▸ **DIRECTIONS**
Word for word, transcribe every line from the one holding "Task: Click the Lookup Table gear icon" through the end of the records, but not the pictures.

▸ **SOURCE INFORMATION**
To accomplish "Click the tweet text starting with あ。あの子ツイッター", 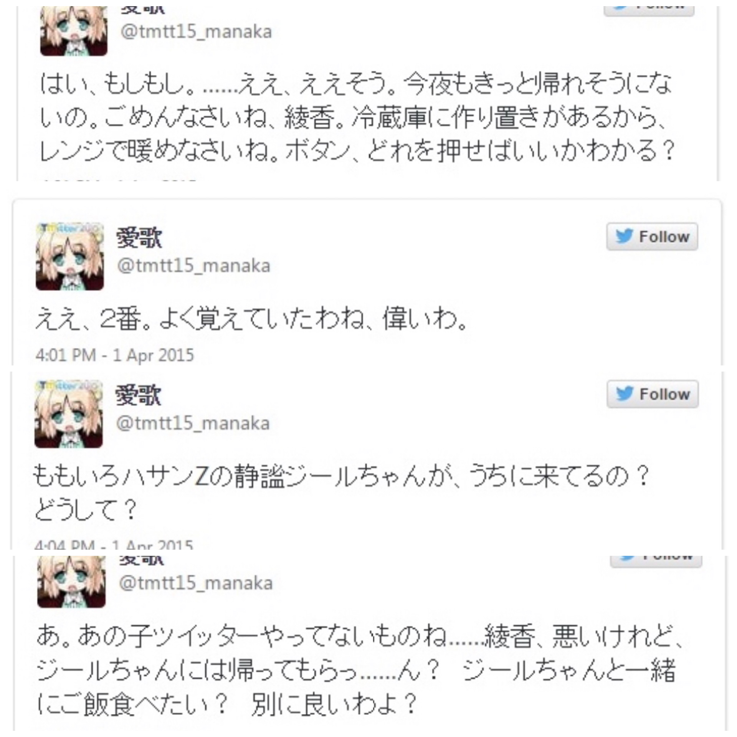I will point(359,671).
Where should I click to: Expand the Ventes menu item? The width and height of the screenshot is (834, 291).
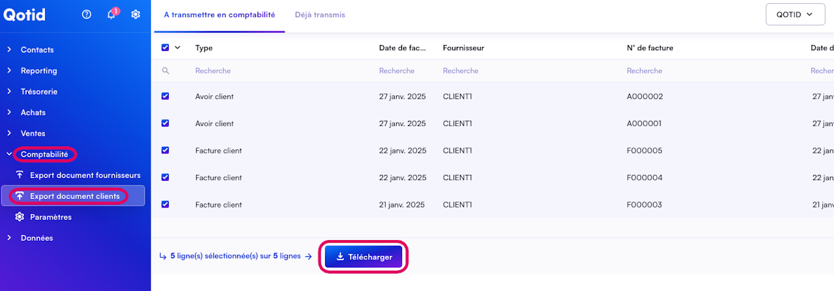[33, 133]
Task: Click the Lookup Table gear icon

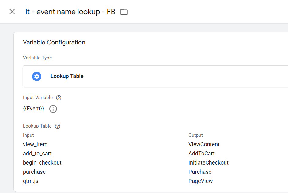Action: (x=37, y=76)
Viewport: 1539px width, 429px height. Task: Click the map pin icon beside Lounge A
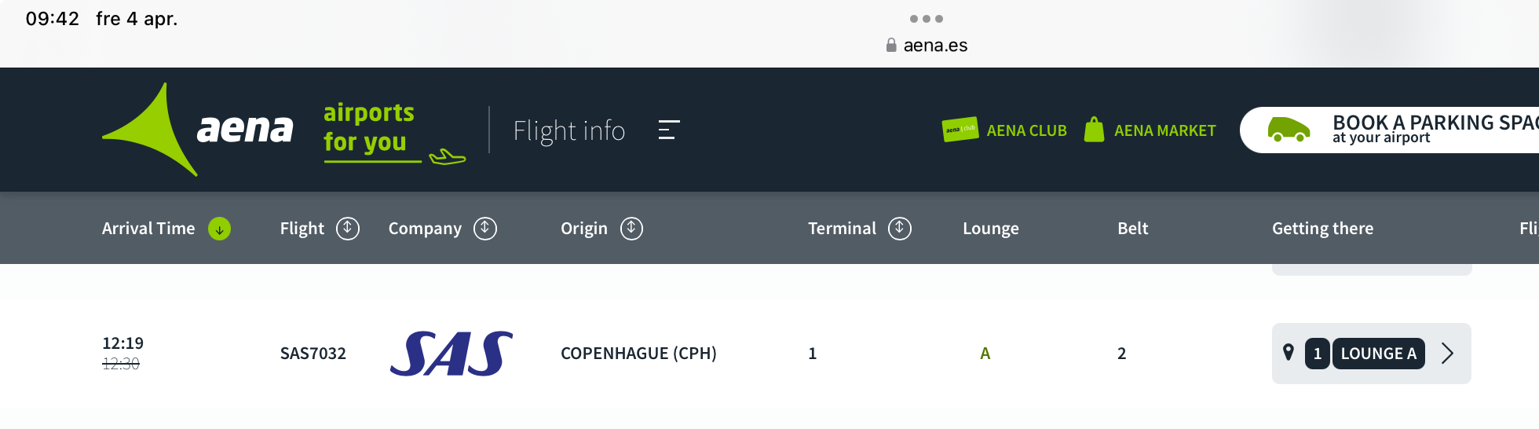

▸ **THE ANSWER**
Task: Click the Lookup Table gear icon

Action: (x=37, y=76)
Viewport: 1539px width, 429px height. Task: Click the map pin icon beside Lounge A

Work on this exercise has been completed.